The saline waters of New York State include some of the most iconic waterways in the nation – from the Hudson River and Long Island Sound to New York-New Jersey Harbor and the Atlantic Coast. Even its most notoriously troubled waters, like Gowanus Canal, Newtown Creek, Coney Island Creek and Flushing Creek, are beloved by the communities that are championing their recovery. Public swim events, oyster restoration projects, dragon boat festivals and other activities signify the sea change in public’s perception and use of these waters over the last generation.

In some ways, these uses harken back to a time a century and more ago, when our urban shorelines were dotted with access for swimming. Fifty years after the passage of the Clean Water Act, these waterways have improved – some significantly more than others – making it possible to imagine a not-far-off future where in-water recreation is again commonly accessible and a widely enjoyed part of living and visiting New York City and its suburbs, contributing to quality of life and economic well-being.

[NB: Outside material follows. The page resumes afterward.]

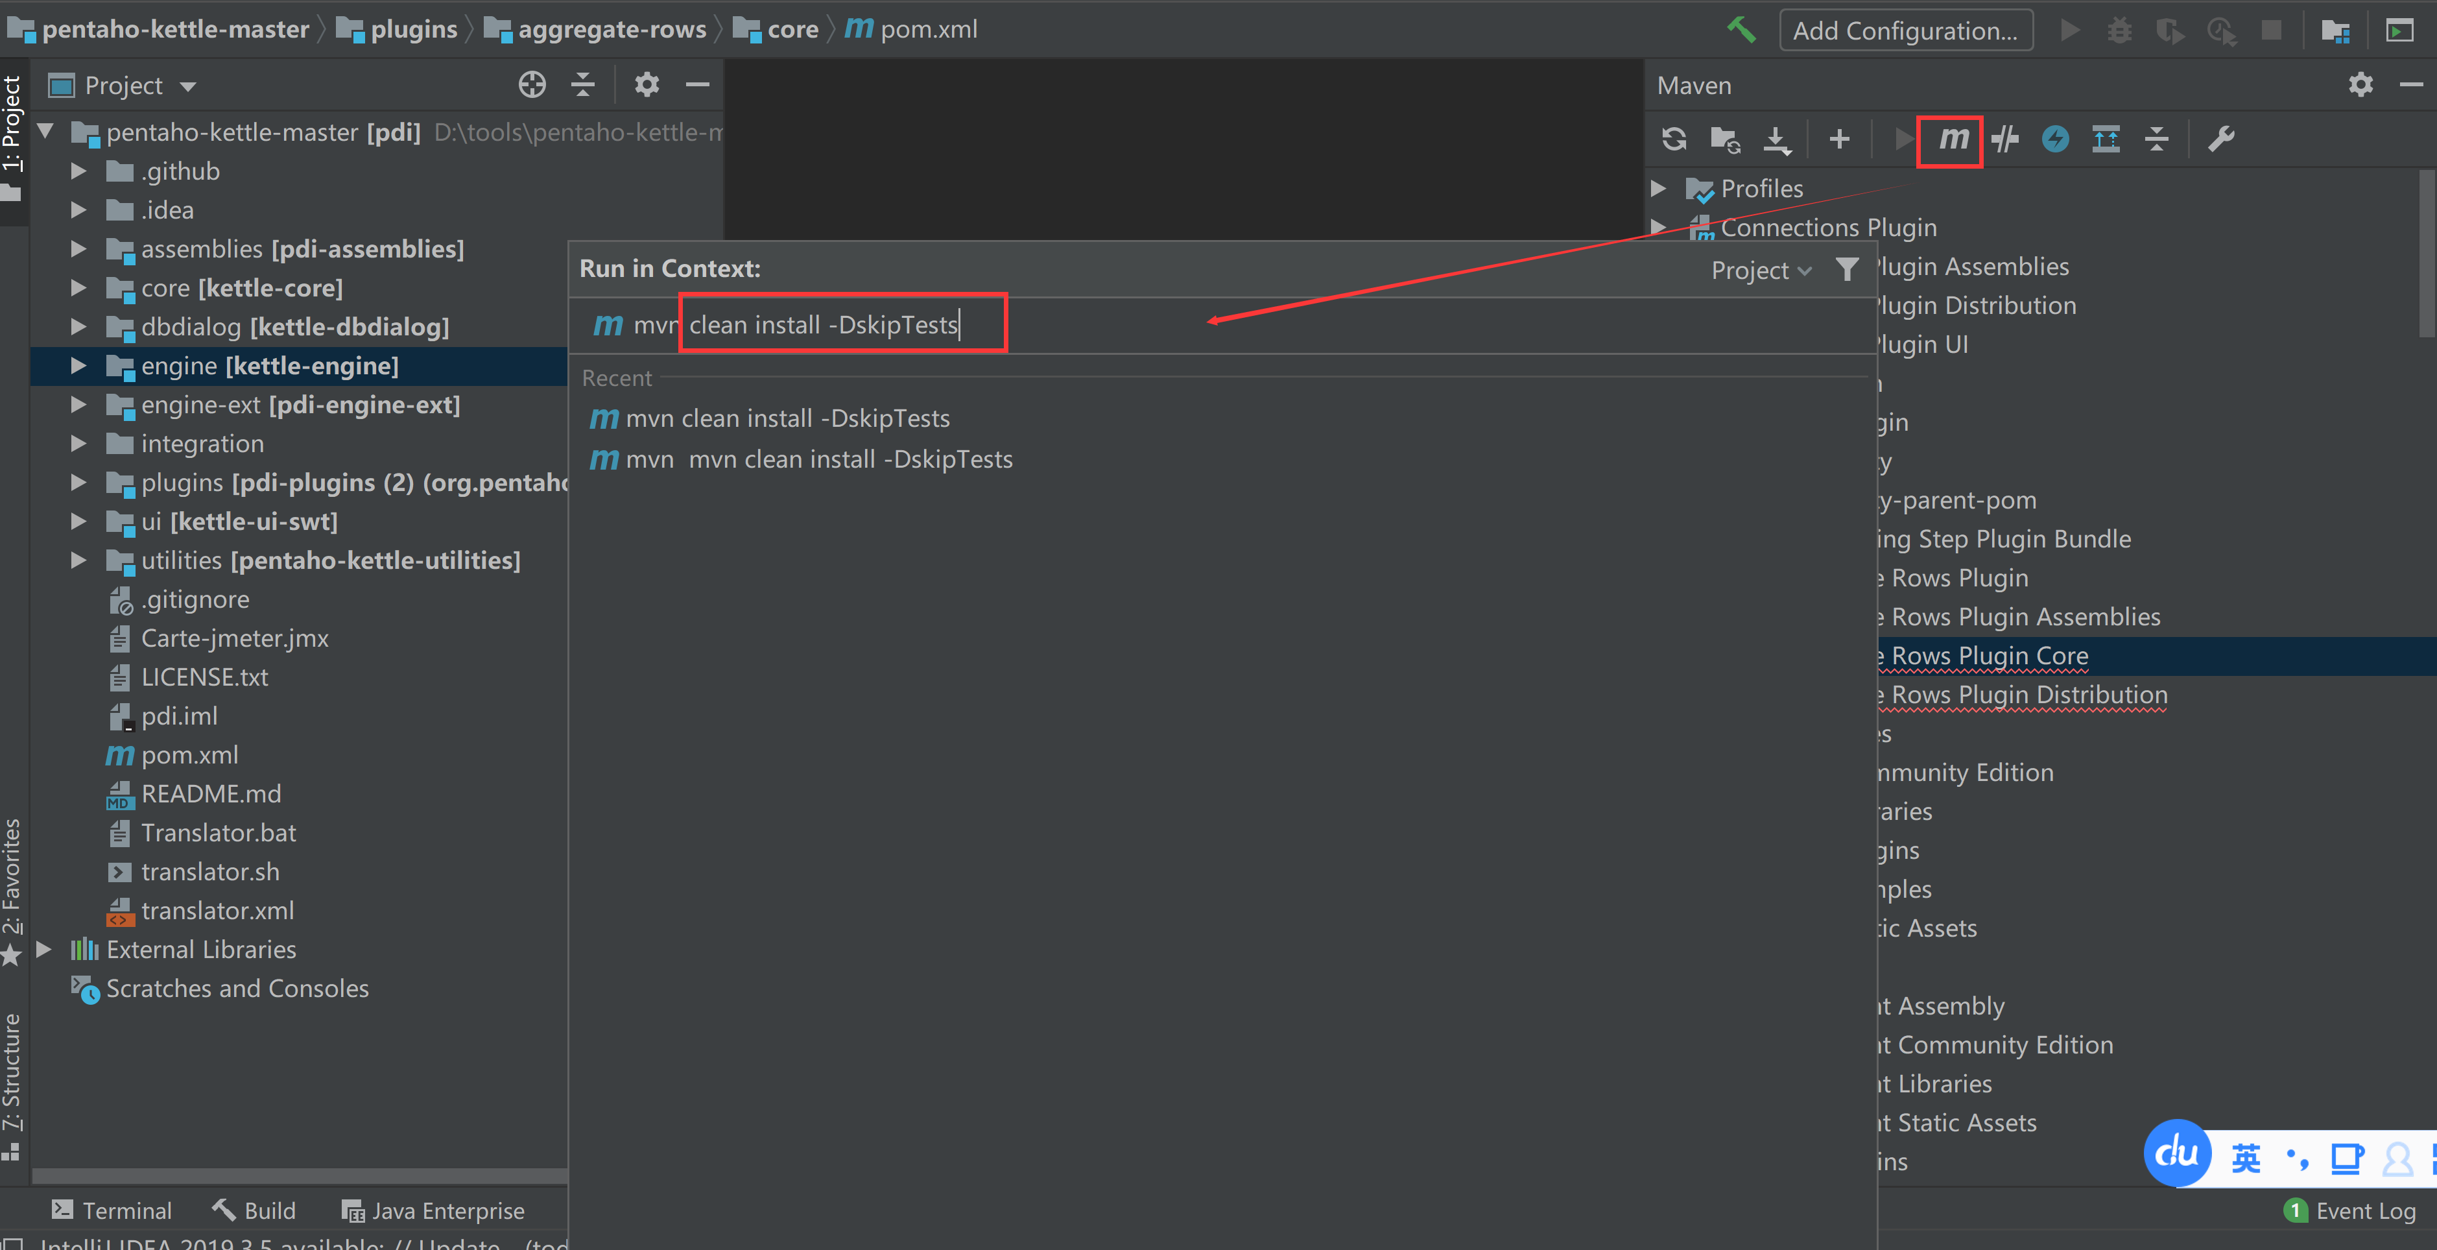The height and width of the screenshot is (1250, 2437).
Task: Click locate current file crosshair icon
Action: pyautogui.click(x=532, y=85)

And yet these same waters are all still challenged by hundreds of combined sewer overflows (“CSOs”) from New York City and Westchester County, by aging and leaking sanitary sewer infrastructure and stormwater runoff from the most densely populated area of the country; by degraded freshwater rivers and creeks upstream, and by both legacy and novel contaminants. The most appropriate way to protect and improve the quality of New York’s Saline waters is to continue pursuing the designated uses approved by United States Environmental Protection Agency, requiring all saline waters to meet primary contact standards, along with the establishment of variances where justified.

The widespread documentation of where and how the public use the water adds weight to several important arguments:

People enjoy these waters frequently and through many forms of recreation.

New York must meet the “swimmable” and “fishable” goals of the Clean Water Act. Water quality is an Environmental Justice issue. The current poor water quality standards imperil the health and well-being of New Yorkers, stripping recreational opportunities away, especially for people of color and low-income communities.

DEC needs to regulate the 20 billion gallons of combined sewer overflows released into our waterways every year to ensure the safety and health of residents recreating on the waters, opening up more recreational opportunities for the future.